The pain older adults suffer is widespread: half of this population who live independently and about 80% of those who live in long-term care facilities suffer from chronic pain, according to the National Institutes of Health.

As medical marijuana gains traction across the US, should older adults seek its use?

That depends upon whom one asks.

“Marijuana has shown to be beneficial for pain and anxiety not just in older adults but for many adults, for chronic pain, particularly cancer pain, anxiety and depression and severe nausea,” said Rochester-based physician Joanne Wu, who practices in Buffalo.

But she’s hesitant about its effects on older adults, since marijuana also brings psychoactive side effects and “for some it will make them more anxious, depressed, confused, tired,” Wu said. “This will be associated with higher fall risk and poorer quality of life.”

To take medical marijuana, patients must have physician approval to obtain it at a legal dispensary. Canabidoil, also known as CBD, is a supplement from the hemp plant which contains only minute traces of THC, the compound inherent to marijuana that causes hallucinogenic effects. It’s available over the counter since it’s a supplement and therefore not regulated by the Food & Drug Administration.

“CBD, ingested or topical, is an option to alleviate symptoms if medically supervised use of marijuana is not tolerated,” Wu said.

Conferring with a doctor about taking either is a good idea to avoid any negative prescription interactions.

For a generation that took recreational marijuana, taking prescribed marijuana may seem a more natural course than conventional pain medication.

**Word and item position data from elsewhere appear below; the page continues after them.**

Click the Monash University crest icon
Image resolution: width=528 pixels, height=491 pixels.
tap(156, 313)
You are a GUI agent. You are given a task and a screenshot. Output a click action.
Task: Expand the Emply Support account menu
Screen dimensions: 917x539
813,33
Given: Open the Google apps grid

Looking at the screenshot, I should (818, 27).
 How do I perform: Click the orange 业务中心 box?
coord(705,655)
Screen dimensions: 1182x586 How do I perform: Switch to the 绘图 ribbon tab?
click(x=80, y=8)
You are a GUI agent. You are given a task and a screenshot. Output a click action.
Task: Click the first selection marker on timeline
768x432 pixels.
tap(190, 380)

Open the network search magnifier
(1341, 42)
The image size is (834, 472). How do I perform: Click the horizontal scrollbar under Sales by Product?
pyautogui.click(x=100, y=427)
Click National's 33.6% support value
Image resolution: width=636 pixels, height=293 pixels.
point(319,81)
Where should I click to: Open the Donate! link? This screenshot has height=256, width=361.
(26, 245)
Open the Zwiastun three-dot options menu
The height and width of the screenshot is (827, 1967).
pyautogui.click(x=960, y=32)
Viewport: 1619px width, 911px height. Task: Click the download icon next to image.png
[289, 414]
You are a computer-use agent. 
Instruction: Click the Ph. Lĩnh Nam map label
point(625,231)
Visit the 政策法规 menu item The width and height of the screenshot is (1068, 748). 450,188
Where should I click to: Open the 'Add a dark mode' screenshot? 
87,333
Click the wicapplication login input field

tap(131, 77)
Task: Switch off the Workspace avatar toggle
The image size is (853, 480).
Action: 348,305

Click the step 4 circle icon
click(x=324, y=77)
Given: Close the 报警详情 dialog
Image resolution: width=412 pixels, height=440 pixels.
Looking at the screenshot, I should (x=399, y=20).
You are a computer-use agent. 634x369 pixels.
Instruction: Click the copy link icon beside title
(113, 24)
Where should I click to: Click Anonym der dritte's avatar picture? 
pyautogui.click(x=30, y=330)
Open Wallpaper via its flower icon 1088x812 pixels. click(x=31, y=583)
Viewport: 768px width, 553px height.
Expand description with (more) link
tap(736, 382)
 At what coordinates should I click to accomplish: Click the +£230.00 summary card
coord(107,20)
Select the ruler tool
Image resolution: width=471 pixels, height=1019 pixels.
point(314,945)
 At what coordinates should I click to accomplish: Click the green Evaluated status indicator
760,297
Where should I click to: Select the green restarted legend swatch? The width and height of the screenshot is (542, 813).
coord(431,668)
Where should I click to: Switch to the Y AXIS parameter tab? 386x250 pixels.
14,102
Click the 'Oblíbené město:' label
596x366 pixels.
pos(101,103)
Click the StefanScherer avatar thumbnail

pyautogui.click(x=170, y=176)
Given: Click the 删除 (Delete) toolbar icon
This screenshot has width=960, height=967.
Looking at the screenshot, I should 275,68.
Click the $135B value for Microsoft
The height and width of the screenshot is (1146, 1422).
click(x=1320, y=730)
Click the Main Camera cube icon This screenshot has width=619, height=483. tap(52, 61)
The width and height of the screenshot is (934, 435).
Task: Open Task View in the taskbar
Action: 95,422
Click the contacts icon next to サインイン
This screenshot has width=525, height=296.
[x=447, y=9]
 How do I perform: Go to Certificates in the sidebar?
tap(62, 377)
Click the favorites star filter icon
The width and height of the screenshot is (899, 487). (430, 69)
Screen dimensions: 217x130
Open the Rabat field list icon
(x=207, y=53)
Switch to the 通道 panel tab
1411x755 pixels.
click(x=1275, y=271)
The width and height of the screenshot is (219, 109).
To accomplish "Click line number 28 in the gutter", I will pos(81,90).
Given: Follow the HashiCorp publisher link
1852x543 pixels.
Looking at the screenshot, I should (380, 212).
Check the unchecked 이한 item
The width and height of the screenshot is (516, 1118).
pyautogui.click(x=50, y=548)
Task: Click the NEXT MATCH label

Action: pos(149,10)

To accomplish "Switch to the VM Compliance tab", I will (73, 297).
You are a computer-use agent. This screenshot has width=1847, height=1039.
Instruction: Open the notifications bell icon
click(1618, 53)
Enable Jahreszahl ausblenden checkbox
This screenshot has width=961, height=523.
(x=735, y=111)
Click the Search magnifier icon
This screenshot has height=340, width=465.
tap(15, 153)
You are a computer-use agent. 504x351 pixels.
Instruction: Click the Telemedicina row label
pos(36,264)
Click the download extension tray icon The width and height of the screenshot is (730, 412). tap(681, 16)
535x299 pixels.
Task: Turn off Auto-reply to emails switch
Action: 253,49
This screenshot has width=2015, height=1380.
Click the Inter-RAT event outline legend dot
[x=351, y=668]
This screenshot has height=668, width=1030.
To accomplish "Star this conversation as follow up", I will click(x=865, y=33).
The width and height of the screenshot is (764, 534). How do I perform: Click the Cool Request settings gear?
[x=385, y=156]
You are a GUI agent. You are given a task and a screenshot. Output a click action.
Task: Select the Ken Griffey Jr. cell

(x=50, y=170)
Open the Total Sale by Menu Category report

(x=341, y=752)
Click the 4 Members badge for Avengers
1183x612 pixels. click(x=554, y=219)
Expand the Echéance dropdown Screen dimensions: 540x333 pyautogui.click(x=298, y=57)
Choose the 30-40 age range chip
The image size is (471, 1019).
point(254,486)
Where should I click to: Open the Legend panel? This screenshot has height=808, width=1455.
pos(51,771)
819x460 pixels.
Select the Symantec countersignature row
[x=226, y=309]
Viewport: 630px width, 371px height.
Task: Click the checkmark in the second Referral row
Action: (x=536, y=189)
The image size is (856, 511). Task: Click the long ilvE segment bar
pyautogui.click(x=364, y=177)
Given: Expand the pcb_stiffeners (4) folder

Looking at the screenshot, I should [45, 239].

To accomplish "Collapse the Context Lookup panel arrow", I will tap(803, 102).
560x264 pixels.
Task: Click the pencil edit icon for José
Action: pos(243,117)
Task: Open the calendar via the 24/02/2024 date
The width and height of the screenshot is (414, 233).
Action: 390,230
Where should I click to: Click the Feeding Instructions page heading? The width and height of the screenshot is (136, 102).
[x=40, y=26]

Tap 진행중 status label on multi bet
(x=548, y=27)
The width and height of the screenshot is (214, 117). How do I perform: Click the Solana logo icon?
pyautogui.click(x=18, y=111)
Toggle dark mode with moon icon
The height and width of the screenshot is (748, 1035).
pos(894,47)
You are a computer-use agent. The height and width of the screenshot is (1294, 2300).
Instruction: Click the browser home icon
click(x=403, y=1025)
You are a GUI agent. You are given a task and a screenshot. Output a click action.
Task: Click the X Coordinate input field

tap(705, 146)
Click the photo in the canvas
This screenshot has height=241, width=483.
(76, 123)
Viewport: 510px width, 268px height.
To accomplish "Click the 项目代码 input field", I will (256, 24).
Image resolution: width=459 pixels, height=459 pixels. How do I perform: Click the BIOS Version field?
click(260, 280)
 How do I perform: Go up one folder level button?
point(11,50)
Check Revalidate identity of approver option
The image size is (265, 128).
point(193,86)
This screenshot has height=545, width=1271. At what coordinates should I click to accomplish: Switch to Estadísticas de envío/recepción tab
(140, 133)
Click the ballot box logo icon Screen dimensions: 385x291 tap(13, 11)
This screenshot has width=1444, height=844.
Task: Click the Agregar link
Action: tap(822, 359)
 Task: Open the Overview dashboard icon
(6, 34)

Physician Robert S. Stall, owner of Stall Senior Medical in Amherst, feels wary about any substances people might take. “We want to minimize prescriptions,” he said. “If cannabis can supplant other things that are usually given to take care of issues like chronic pain or seizure disorders, I could see some potential.”

He views the possibilities of medical marijuana, however, he expressed caution about the lack of studies on medical marijuana and older adults.

If medical marijuana isn’t smoked but taken orally or topically, the experience may be quite different for those who experimented with it recreationally in the past, since its effects take more time to begin and last longer.

Part of that may be because medical marijuana is more of a nutrac eutical containing many different compounds than a lab-derived pain medication. Consistency in the product can be hard to achieve.

The age of the patients involved also can make a difference. In their 20s, their faster moving metabolism handled marijuana differently than now, when a slower metabolism, other medication and age-related disease processes can impact how marijuana affects the body.

“It’s exciting to have something new and potentially effective and with fewer side effects, but there haven’t been studies to any great extent with seniors as to side effects,” Stall said. “The benefits may outweigh the risks.”

Further research could help physicians know whether medical marijuana could help older adults; however, like any medication, it’s a tough age group to study because most have several health conditions and other prescriptions. Long-term studies are difficult because their health status can change over the years, which complicates the study.